Whilst the strongest predictors of treatment switching, such as age, sex, and baseline EDSS, were largely consistent across treatment epochs, there were some key differences in the patterns of predictors when the analysis was stratified by DMT. Higher baseline EDSS was a strong correlate of subsequent treatment switching in the older platform drugs (IFNβ and GLA), potentially secondary to longer disease duration whilst awaiting newer switch products to become available, but less so for NTZ (HR 1.01; 95% CI 1.00, 1.03). By further contrast, no association between EDSS and treatment switching was observed for more recent oral and/or higher efficacy preparations, including DMF, TERI, and FTY. This may in part be a function of the original platform DMDs being used more frequently across a broader range of EDSS scores compared with oral first-line therapies such as DMF or TERI. A sex effect was observed for IFNβ (female sex HR 1.17; 95% CI 1.11, 1.24) and TERI (HR 1.26; 95% CI 1.04, 1.51), but not for any of the other DMTs studied. The latter observation may be partially explained by the early TERI discontinuation associated with pregnancy planning. With the exception of TERI, treatment switching became progressively more common across most years in the later years of the observation period.

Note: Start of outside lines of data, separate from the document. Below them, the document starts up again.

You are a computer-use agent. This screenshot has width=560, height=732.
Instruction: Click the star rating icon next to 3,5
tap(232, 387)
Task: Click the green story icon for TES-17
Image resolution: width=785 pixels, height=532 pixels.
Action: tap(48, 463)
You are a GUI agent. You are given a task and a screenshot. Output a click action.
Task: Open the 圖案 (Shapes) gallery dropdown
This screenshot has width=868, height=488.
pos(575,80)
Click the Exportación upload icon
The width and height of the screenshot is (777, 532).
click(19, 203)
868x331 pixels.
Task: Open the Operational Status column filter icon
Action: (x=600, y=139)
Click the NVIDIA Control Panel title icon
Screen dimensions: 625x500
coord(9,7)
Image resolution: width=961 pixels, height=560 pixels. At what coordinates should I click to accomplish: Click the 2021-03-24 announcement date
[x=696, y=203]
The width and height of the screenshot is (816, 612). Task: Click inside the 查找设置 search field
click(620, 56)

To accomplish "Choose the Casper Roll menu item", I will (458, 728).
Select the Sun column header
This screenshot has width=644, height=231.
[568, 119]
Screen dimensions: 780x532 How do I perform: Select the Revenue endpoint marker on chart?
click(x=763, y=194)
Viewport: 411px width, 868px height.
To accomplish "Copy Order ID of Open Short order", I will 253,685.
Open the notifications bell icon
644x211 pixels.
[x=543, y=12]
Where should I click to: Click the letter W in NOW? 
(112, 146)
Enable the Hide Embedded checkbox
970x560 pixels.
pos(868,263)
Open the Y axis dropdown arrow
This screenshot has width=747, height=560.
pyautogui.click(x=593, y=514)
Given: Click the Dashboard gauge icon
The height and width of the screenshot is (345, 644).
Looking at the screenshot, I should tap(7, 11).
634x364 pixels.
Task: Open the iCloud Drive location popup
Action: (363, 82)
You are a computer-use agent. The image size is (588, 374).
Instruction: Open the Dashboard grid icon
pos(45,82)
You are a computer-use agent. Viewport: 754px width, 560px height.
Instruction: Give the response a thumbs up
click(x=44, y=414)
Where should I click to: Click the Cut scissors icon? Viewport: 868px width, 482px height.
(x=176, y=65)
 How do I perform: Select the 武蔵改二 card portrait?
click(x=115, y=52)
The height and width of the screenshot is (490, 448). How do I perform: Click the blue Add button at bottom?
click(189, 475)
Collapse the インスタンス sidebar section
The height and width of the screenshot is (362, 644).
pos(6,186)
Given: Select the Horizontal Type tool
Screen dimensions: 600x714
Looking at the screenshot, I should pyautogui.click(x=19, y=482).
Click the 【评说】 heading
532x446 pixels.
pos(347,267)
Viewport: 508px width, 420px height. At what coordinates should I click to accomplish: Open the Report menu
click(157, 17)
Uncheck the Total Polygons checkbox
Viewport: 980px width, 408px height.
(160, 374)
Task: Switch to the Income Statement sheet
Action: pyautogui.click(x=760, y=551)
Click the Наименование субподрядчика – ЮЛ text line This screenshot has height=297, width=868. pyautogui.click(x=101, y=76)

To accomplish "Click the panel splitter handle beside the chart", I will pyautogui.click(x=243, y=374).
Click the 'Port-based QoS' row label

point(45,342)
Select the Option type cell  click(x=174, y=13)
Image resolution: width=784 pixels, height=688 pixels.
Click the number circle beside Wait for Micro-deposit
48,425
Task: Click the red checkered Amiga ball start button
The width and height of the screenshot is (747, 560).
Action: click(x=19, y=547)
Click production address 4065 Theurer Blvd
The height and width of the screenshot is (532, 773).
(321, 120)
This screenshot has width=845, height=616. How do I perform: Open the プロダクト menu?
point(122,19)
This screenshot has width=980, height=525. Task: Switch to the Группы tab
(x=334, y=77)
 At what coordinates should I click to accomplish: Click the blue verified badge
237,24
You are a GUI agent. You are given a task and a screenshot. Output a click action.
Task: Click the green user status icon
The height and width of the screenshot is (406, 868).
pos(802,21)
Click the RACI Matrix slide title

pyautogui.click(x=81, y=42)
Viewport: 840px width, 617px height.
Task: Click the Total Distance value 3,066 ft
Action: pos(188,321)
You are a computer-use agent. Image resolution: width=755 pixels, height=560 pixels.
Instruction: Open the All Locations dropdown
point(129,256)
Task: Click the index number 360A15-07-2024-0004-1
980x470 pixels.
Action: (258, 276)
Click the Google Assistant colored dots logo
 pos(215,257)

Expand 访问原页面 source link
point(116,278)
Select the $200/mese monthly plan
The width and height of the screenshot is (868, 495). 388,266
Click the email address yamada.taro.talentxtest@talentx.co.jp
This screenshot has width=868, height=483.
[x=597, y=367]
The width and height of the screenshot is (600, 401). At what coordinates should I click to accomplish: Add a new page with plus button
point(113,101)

Consistent with the observation that the observed effect of EDSS at the time of treatment start on switching rates was maximal under the older platform DMTs was the additional observation that this baseline EDSS effect was largest during both the earlier 1996–2006 (HR 1.14; 95% CI 1.13, 1.16) and 2007–2012 periods (HR 1.10; 95% CI 1.09, 1.11). Whilst significant, the EDSS effect in the 2013 onwards period was comparatively much smaller (HR 1.02; 95% CI 1.01, 1.03). This may in part be due to the increasingly greater role of MRI and relapse activity in guiding treatment decisions (34, 35).
Our observation that treatment switching has become more common over time likely reflects, at least in part, a desire by clinicians and patients to optimize disease management, particularly in terms of delaying or preventing disability progression and maintaining neurological function (31, 36, 37). Identifying independent and reliable demographic and clinical predictors also has real-world implications for personalized medicine. A recent French cohort study used similar predictive factors to develop a dynamic scoring system to improve the timing of treatment switch decisions through the earlier identification of non-responders (38). Whilst the results of our study are largely confirmatory, the power conferred by the very large sample provides important validation and is a fundamental tool for individual or personalized risk prediction. As previously explored in our published descriptive study on the same pooled cohort (12), the wider availability, increased choice of DMTs and patient preferences also permit important lifestyle considerations to factor into treatment selection, including pregnancy planning, the management of side effects, work commitments, and travel (39, 40). A key limitation of this study was the lack of sufficient MRI data to include in the predictor analysis. Whilst the effects observed in the regression modeling are independent of confounding from the clinical and demographic included also in the multivariate models (i.e., age, sex, disease duration, time since diagnosis, baseline EDSS, and treatment calendar year/epoch), they do not control for other potential sources of confounding or heterogeneity between registries, including MRI lesion metrics.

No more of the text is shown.